The main characters scream “stereotypes”. But remember that this book was one of the first, so such accusation would be unfair. Tanis is a conflicted protagonist, tortured by the passions of his human heritage and the aloofness and passivity of his elven heritage. He’s also torn between his desire for the tempestuous human warrior Kitiara and his love for the sweet but inexperienced elfmaiden Laurana. The others seem somewhat one-dimensional. Caramon is unfailingly obsequious to his brother, Sturm unbendingly upholds his ideals of honor and chilvalry, Riverwind is always grim, Goldmoon has boundless compassions, Flint is deathly afraid of boats, the seemingly evil Raistlin spouts one foreboding comment after another, in between in bouts of racking coughs. It seems Raistlin does little else; we know he’s sorely bothered by his coughs, can we just move on? Raistlin would become the focus for later books, but I must admit I do not find him very interesting in this book, even though among the group he has the most potential for intrigue. My favorite character is Tas. Despite obviously being the comic relief, his ofttimes silly little adventures are quite funny. I love his exchanges with Flint, who never quite carries out his threat to throttle the lovable kender. He has a lot of Bilbo Baggins in him.

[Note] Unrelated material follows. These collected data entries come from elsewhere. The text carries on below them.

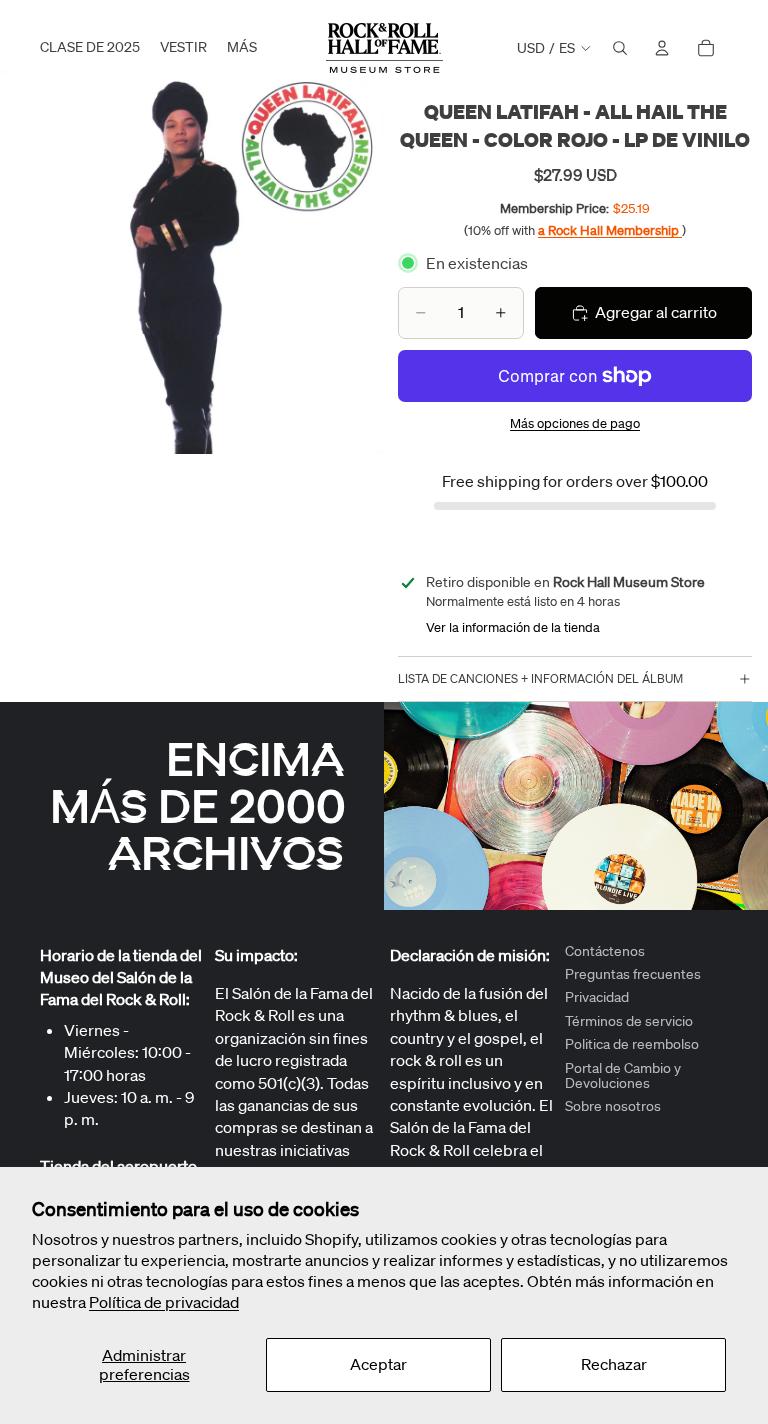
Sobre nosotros (613, 1107)
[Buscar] (620, 48)
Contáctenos (605, 951)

The first part of the book up until Xak Tsaroth is as good as it gets. The mood is evil and foreboding and the reader has no idea what to expect. The first encounter with the draconians gives the impression that they are mysterious, deadly, and very hard to defeat. However, after the meeting with the gully dwarves, the book takes an abrupt turn and becomes… comical. The fight scenes in Xak Tsaroth are light-hearted, almost slapstick-like. The draconians proceed to lose most of their fearsome aura and become no more than your average goons. I’m also not sure if the whole treatment of the gully dwarves in Xak Tsaroth are supposed to be comic relief or not. If so, it ruins the mood of one of the more exciting sections of the book. I’m also dismayed by the lack of fighting prowess of the characters. The humans are fair enough fighters, but despite his age and experience, Flint is virtually a liability in battle. Raistlin is capable of casting only a few noneffectual spells before he tires and has to rest. The elflords too are rather weak and easily defeated. And everyone is so susceptible to magical attacks that they can be easily disabled. I suppose, like in an RPG, the party gain power as they gain experience. Still, this is a novel, not a game. Given their adventuring experience, the characters should have more martial prowess than they are given credit for.

The authors have shown a lot of imagination in bring to life the many ruins and dungeons the party has to explore. However, many adventures seem to be rushed, as if the authors are trying to cram as many as possible into the book. For one thing, I would’ve liked to learn more about Xak Tsaroth, Qualinost, or the dungeons of Sla-Mori. The descriptions are too brief and fail bring out all the grandeur and mystery the idea of these places can inspire in the reader.

Overall, the book has a great beginning, a so-so middle, and a good ending. The way is paved for the next installment of the series, a masterpiece! So get this one out of the way and get started on Dragons of Winter Night.